LONDON (Reuters) -British Prime Minister Boris Johnson said on Wednesday he was disappointed that Valneva's COVID-19 vaccine had not gained approval in Britain, two months after the government cancelled a supply deal worth 1.4 billion euro ($1.57 billion) for the shot.
Health minister Sajid Javid had said commercial considerations played into the decision, but added it was clear Valneva's shot would not be approved in Britain.
His statement was later corrected to say that the shot had not gained approval and may not gain it.
Valneva said in a statement it hoped for approval by the end of the year and was working with the Medicines and Healthcare products Regulatory Agency (MHRA), the independent medicines regulator.
The MHRA said Valneva had initiated a rolling review, which was ongoing.
"Due to commercial confidentiality we are unable to provide details of our review," a spokesperson said.
Johnson told lawmakers on Wednesday he was "personally very disappointed when we couldn't get approval for the Valneva vaccine in the way that we had hoped".

• _DATA EXCERPTS_
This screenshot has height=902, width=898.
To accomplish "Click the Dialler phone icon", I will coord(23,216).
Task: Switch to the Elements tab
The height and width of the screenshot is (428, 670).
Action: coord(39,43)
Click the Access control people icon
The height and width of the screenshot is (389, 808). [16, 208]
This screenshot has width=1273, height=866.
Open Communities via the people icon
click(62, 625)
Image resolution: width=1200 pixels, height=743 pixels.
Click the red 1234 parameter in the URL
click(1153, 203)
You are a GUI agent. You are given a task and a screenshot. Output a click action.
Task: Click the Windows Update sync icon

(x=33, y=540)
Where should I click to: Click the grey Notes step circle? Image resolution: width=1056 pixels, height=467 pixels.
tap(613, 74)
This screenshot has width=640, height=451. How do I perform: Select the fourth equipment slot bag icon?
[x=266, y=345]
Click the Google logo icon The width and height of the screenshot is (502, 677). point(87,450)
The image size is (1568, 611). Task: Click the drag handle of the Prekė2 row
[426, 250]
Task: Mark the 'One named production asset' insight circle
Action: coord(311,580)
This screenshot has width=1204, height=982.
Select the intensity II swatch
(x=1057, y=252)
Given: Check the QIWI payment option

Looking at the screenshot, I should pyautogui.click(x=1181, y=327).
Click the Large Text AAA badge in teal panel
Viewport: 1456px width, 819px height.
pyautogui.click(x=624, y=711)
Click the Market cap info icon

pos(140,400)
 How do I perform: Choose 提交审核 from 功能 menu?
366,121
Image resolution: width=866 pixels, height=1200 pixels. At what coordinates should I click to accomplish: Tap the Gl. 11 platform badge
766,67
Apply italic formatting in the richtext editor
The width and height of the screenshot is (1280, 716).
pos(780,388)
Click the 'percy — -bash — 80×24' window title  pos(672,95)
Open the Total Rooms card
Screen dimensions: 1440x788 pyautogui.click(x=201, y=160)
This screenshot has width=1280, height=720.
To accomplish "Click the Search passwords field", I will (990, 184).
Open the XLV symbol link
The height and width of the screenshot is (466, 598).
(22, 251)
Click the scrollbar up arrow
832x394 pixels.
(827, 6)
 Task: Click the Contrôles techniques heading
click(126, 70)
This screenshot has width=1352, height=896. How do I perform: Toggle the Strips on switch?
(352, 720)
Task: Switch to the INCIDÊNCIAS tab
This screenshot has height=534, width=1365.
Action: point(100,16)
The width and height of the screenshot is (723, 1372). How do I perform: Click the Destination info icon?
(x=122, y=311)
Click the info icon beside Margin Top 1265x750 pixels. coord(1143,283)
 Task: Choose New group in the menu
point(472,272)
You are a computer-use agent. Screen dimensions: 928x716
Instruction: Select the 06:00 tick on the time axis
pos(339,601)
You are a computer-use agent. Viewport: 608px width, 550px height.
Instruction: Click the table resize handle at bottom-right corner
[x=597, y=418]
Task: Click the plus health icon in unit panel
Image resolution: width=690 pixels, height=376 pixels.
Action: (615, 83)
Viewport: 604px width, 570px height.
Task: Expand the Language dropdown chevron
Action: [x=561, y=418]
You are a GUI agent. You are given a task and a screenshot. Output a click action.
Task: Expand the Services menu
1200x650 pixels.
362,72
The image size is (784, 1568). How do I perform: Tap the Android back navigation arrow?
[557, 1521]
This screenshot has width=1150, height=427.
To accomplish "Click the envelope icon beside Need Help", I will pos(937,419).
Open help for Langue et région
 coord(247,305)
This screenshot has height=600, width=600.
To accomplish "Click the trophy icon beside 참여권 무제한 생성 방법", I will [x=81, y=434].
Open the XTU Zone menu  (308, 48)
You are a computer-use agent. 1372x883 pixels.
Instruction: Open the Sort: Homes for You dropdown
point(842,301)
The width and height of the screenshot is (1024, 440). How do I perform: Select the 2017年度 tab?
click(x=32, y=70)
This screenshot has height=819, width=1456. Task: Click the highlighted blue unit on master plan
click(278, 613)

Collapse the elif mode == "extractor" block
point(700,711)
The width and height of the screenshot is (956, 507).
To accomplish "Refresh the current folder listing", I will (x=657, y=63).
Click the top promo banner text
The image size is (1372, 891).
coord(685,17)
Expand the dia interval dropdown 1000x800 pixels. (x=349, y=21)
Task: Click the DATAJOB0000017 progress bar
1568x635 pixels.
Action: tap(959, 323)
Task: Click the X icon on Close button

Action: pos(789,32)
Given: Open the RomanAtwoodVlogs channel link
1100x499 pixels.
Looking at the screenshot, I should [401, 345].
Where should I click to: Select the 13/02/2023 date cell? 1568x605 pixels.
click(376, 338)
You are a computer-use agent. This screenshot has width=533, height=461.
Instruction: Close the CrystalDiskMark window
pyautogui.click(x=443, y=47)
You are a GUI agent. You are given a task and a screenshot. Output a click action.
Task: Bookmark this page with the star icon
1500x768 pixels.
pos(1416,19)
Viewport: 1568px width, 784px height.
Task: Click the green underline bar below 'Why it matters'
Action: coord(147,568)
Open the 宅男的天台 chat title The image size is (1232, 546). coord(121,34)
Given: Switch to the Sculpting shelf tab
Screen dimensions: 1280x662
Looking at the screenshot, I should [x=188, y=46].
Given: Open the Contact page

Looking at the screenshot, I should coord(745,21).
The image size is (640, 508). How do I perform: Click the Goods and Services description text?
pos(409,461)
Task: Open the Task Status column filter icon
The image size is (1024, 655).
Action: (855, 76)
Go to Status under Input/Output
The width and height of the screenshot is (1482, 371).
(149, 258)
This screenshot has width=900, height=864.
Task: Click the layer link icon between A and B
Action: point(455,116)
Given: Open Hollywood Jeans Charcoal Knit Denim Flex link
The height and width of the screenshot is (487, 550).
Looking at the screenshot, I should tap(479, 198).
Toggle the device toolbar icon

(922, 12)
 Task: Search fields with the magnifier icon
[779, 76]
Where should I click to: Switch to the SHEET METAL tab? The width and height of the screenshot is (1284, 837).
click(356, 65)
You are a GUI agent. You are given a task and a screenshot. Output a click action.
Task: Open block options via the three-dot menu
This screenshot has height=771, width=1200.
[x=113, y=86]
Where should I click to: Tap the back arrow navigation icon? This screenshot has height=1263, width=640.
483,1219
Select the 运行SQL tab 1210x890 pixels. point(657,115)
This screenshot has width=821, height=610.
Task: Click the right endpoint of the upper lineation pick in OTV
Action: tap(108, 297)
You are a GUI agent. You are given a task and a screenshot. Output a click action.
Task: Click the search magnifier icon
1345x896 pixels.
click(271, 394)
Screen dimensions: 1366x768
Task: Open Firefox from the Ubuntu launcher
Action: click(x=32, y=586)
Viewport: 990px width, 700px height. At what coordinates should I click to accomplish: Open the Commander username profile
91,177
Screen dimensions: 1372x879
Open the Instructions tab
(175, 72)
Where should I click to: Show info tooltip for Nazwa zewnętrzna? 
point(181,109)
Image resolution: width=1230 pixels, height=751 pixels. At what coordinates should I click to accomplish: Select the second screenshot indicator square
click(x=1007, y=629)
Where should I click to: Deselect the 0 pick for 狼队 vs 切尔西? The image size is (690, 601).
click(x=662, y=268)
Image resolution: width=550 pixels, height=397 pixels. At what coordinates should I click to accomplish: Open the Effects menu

• _REQUIRED TASKS_
**a)** List every organization the Valneva vaccine article names, giving each as it appears in the article.
**b)** Write a continuation of the Valneva vaccine article, picking up after its final sentence.
The data can be set aside; none of it is needed here.

• _YOUR RESPONSES_
**a)**
Reuters
Valneva
Medicines and Healthcare products Regulatory Agency (MHRA)

**b)**
"What we are doing is investing massively in this country's vaccine capability across the country so that we are prepared for the next pandemic and I very much hope that Valneva will be part of that," he said.
Before cancelling the supply deal in September, Britain had secured options for hundreds of millions of doses of the vaccine and earlier this month, Valneva secured a 60 million dose supply deal with the European Commission.
"We regret the decision made by HMG (UK government) to end the UK Government's supply contract with Valneva, and remain hopeful that HMG will seek an amicable resolution," the Valneva statement said.